#### Work order:
Examine the data below and state how many lines contain "agent", offering no other words.

#### Records for processing:
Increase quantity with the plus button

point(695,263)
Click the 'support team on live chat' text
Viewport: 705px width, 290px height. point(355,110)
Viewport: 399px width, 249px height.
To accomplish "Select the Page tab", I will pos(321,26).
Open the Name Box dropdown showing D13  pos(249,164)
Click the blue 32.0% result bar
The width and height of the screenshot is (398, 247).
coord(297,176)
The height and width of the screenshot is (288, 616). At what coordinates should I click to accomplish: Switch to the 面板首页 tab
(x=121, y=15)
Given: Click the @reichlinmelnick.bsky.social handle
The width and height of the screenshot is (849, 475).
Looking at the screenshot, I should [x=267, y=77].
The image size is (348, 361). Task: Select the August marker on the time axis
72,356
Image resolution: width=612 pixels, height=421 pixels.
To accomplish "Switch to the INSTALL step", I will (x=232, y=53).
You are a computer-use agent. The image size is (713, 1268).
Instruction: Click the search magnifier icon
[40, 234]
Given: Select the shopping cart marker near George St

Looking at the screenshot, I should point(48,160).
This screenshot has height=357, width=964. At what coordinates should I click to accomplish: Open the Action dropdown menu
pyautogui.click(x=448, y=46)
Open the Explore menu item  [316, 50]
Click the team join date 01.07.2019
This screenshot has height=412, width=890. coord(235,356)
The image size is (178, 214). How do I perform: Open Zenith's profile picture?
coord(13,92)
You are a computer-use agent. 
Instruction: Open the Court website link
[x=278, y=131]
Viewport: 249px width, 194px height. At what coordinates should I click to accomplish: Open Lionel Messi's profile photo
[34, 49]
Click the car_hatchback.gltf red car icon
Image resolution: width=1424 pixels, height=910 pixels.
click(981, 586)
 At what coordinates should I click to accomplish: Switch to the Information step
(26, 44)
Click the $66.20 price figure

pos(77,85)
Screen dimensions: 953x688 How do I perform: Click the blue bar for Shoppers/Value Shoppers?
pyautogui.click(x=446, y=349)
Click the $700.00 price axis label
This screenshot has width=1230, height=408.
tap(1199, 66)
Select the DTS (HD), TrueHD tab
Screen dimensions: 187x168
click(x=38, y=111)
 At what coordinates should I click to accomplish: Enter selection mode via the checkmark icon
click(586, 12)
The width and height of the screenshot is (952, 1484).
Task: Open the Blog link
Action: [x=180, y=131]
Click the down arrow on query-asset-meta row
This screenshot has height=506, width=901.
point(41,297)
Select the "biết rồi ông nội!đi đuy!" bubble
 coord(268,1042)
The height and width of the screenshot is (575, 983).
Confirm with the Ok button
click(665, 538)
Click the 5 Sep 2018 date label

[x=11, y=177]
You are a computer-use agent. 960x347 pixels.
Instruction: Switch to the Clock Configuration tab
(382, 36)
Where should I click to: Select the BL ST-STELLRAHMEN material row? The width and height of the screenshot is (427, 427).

#### Output below:
3